Durante un paseo familiar aparentemente arruinado por la lluvia, Federico Améstegui y sus tres hijos —Lucio, Hernán y Óscar— encontraron cerca de 1.000 piezas prehispánicas de oro, desenterradas por la tormenta. Esa tarde de marzo de 1916, el geólogo y sus hijos escapaban del aguacero que caía en la colina de San Sebastián, más conocida como La Coronilla, en Cochabamba, cuando divisaron algo brillante en el barro.

Lo recogieron y al verlo de cerca se dieron cuenta de que se trataba de una lentejuela de oro.

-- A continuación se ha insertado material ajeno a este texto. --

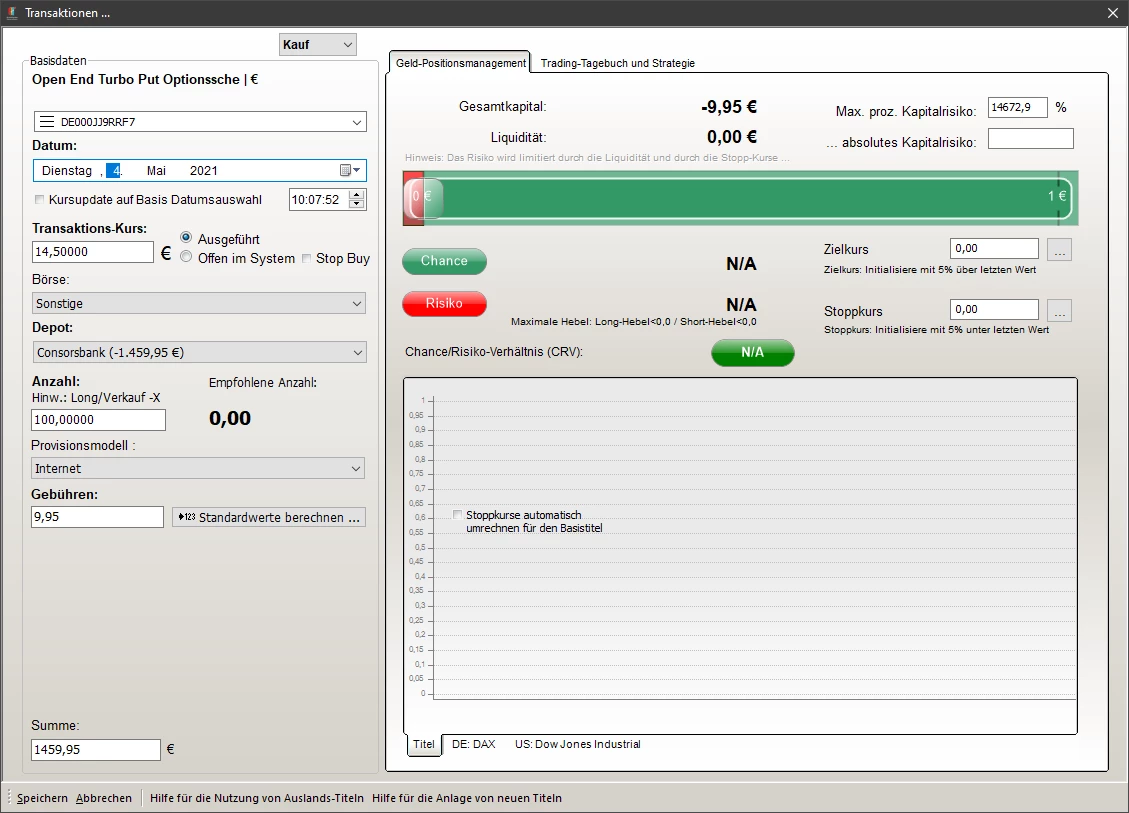Click Standardwerte berechnen button
This screenshot has width=1129, height=813.
point(269,518)
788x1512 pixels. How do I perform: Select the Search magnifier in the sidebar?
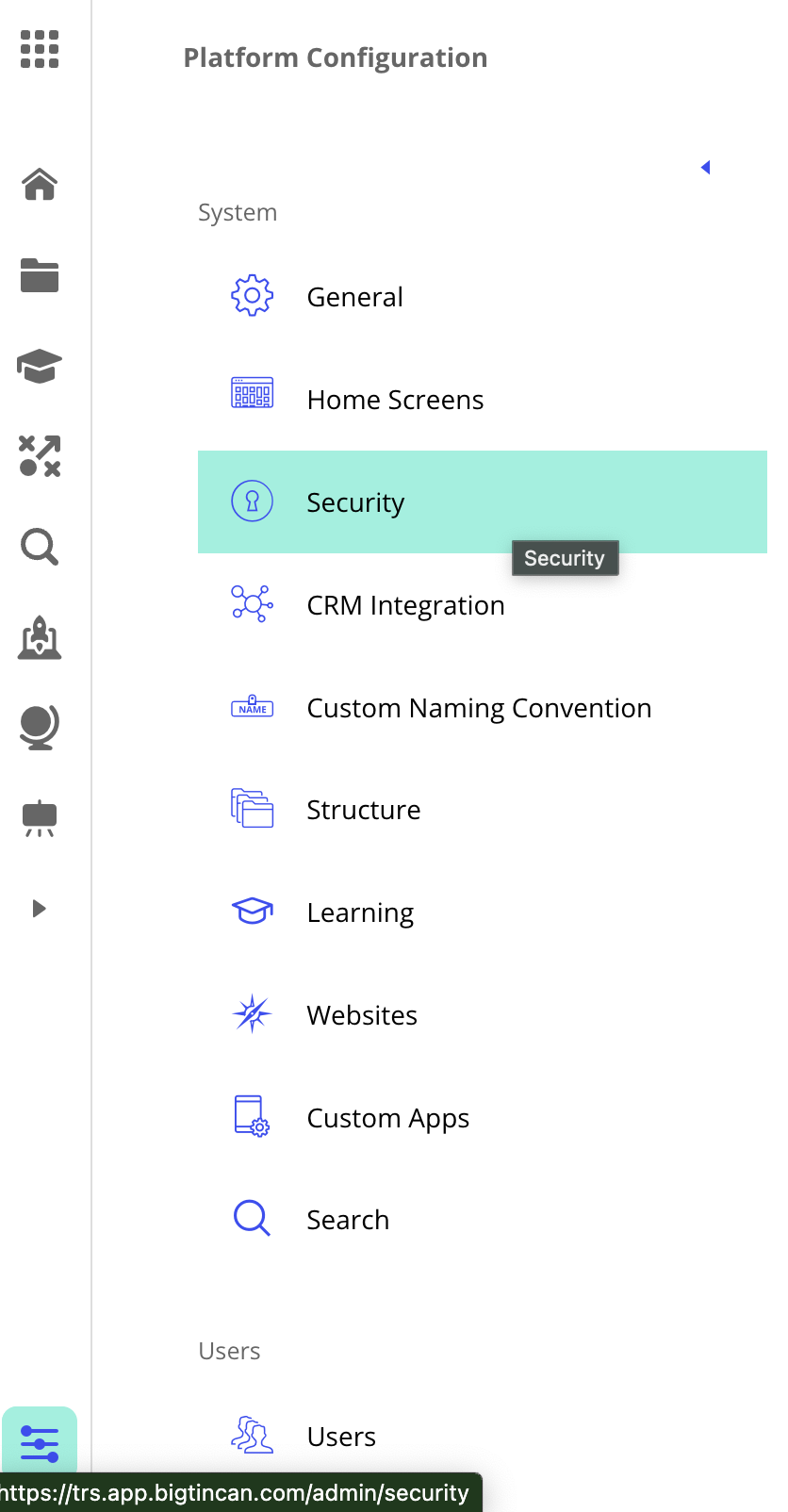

Una vez desenterrado el ajuar, los Améstegui tenían entre manos una diadema, dos pectorales, una escudilla o tutuma, dos brazaletes, 20 cuentas cilíndricas, dos placas trapezoidales sueltas, 597 pequeñas lentejuelas, dos láminas con siete colgandejos cada una, 12 colgandejos sueltos de las anteriores piezas y 24 canutillos junto a varias cuentas circulares de sodalita —una piedra semipreciosa—. A esto habría que sumarle un cetro de mando, dos brazaletes, un cinturón, una sola sandalia y aproximadamente 500 lentejuelas más, que se habrían extraviado con los años.

Según relata Jédu Sagárnaga, primer investigador en estudiarlo, la familia Améstegui tuvo en exposición este conjunto de joyas en su casa por mucho tiempo. No se sabe exactamente qué sucedió después, porque las piezas que ahora se conocen aparecieron en poder de un ciudadano francés, llamado Rodolphe Picard, que en 1933 trató de sacarlas del país. Al verse descubierto, las vendió al Estado, que las puso en custodia del Banco Central de Bolivia por más de cuatro décadas.  

Ahora el Tesoro de San Sebastián, con casi 700 elementos, es una de las colecciones más importantes del Museo Municipal de Metales Preciosos de La Paz, porque contiene su pieza más grande y pesada —la diadema— y porque es el hallazgo más completo, en lo que se refiere a objetos de oro, que se ha descubierto en Bolivia hasta la fecha. La joya que se llevaba en la cabeza pesa 245 gramos y está elaborada en oro de 18 quilates, como todo el tesoro. Tiene dos aletas y una parte central alargada, en la que hay un rostro repujado, con incrustaciones de sodalita a manera de ojos.

La gran incógnita que envuelve a la colección es que no se sabe cuál era la posición de cada elemento en la tumba.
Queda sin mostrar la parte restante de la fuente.